(WORK INSTRUCTION): Within the records below, find the line containing "This screenshot has height=645, width=729.". Reproduce it and each line after it exactly, and nothing else.

(THE RECORDS):
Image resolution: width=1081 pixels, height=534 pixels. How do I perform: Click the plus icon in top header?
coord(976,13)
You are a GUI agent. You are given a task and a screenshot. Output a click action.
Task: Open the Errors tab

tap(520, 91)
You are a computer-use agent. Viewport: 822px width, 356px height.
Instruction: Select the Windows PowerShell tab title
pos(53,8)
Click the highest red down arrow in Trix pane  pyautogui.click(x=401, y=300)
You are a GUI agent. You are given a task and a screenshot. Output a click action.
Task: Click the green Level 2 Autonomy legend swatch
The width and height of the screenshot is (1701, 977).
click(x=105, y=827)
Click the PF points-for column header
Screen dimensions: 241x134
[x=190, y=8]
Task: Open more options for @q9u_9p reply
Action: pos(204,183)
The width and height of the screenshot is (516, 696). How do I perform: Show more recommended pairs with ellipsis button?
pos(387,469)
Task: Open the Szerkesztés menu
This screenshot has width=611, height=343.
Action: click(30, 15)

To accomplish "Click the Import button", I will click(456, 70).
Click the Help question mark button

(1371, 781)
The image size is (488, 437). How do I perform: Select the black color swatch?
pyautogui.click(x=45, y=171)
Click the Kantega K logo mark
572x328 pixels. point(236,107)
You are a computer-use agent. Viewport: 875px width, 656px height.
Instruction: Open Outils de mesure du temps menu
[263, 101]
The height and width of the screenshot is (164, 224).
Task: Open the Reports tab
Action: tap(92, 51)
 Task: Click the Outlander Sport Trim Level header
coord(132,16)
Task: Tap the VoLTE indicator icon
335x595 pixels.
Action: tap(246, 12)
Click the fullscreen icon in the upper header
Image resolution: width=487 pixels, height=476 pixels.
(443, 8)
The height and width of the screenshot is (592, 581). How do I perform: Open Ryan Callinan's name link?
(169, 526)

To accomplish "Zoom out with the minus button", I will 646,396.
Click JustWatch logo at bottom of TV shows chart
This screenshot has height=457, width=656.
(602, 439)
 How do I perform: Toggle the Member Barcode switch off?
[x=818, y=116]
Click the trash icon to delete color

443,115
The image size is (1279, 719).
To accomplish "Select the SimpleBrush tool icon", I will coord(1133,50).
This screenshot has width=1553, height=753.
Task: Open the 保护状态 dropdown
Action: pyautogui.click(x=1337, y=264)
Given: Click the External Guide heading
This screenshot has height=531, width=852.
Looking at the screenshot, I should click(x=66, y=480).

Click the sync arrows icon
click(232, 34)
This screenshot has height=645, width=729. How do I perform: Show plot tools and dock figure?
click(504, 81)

(REPLY):
This screenshot has height=645, width=729. How do I perform: Show plot tools and dock figure?
click(504, 81)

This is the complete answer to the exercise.